# TRY IT
Copy, word for word, each line of the data below from the first through the line containing "Leer más (138, 1554)", and stop there.

+++ SUPPLIED ENTRIES

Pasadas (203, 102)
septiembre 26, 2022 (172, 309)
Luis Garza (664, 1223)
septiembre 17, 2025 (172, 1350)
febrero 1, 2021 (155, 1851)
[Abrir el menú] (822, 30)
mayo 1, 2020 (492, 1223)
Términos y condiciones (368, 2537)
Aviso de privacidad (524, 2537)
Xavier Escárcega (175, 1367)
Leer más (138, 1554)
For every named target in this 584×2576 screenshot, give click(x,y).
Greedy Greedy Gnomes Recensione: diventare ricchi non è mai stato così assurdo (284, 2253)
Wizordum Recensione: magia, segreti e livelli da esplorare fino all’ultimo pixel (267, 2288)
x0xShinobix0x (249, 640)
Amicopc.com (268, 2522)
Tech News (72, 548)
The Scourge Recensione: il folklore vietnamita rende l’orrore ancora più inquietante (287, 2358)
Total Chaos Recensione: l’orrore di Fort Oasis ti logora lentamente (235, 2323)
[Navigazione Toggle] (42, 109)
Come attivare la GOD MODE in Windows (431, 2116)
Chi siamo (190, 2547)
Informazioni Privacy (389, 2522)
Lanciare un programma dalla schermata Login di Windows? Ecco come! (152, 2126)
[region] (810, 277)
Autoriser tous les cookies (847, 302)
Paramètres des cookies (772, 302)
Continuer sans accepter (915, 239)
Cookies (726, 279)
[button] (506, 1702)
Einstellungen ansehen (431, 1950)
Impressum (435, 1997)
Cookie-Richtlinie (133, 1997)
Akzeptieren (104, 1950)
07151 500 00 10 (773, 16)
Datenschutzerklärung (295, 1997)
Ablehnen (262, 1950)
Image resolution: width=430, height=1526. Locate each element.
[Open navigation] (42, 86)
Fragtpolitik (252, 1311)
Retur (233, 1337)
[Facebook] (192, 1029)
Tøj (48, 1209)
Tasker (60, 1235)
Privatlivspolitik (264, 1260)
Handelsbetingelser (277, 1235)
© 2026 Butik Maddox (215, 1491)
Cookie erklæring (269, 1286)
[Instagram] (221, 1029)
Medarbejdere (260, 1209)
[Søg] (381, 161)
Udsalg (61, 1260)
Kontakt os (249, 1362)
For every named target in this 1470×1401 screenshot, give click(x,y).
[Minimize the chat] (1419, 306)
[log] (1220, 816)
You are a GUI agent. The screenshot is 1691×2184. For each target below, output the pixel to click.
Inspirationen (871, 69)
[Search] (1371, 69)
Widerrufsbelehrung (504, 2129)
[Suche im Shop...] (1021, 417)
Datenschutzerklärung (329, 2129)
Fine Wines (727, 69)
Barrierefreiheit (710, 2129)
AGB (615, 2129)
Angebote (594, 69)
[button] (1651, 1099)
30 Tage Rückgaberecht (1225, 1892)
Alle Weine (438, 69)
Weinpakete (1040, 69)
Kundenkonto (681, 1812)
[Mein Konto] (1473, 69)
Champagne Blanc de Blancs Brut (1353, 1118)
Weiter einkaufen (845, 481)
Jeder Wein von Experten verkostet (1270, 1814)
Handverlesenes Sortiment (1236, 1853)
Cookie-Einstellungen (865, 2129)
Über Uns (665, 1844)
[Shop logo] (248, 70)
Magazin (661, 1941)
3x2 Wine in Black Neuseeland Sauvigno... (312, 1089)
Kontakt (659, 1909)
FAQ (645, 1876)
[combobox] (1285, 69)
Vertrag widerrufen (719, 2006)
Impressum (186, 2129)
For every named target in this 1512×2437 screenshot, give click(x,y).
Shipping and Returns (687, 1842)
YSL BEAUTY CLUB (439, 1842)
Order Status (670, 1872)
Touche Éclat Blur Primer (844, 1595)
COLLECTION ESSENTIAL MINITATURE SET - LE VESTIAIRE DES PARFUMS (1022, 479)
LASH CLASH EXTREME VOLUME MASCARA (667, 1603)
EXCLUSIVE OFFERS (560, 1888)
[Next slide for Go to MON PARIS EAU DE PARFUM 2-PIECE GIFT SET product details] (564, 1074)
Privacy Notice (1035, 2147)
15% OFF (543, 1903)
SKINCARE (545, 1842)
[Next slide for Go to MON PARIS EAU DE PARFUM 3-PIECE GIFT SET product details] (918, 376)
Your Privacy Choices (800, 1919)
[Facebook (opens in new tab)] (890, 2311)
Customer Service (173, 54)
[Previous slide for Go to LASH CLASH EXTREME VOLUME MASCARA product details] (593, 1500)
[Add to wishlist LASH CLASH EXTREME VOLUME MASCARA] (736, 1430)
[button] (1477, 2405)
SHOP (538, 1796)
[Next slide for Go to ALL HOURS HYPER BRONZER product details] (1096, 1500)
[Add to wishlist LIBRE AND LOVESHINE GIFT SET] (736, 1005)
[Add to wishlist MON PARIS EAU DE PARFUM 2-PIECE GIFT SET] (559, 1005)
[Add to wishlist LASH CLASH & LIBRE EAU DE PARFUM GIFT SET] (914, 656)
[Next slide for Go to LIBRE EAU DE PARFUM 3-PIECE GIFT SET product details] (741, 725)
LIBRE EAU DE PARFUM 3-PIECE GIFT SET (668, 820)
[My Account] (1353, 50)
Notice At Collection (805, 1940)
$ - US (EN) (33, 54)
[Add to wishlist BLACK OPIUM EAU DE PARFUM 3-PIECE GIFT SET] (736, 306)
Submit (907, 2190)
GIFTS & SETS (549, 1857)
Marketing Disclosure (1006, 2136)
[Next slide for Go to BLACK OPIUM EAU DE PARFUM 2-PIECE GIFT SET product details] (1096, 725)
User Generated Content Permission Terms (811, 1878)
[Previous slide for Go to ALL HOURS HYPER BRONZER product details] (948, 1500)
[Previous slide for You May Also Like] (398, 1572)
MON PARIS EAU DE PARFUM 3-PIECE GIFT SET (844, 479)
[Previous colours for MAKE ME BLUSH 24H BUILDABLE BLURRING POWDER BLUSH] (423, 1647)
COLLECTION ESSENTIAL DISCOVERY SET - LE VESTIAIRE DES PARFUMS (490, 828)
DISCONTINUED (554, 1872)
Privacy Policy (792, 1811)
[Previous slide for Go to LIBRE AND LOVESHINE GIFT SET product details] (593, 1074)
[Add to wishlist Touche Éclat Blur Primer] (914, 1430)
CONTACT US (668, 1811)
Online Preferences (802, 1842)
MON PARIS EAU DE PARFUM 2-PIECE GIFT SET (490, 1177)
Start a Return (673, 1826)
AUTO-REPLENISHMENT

++++++

# EXPECTED OUTPUT
Pasadas (203, 102)
septiembre 26, 2022 (172, 309)
Luis Garza (664, 1223)
septiembre 17, 2025 (172, 1350)
febrero 1, 2021 (155, 1851)
[Abrir el menú] (822, 30)
mayo 1, 2020 (492, 1223)
Términos y condiciones (368, 2537)
Aviso de privacidad (524, 2537)
Xavier Escárcega (175, 1367)
Leer más (138, 1554)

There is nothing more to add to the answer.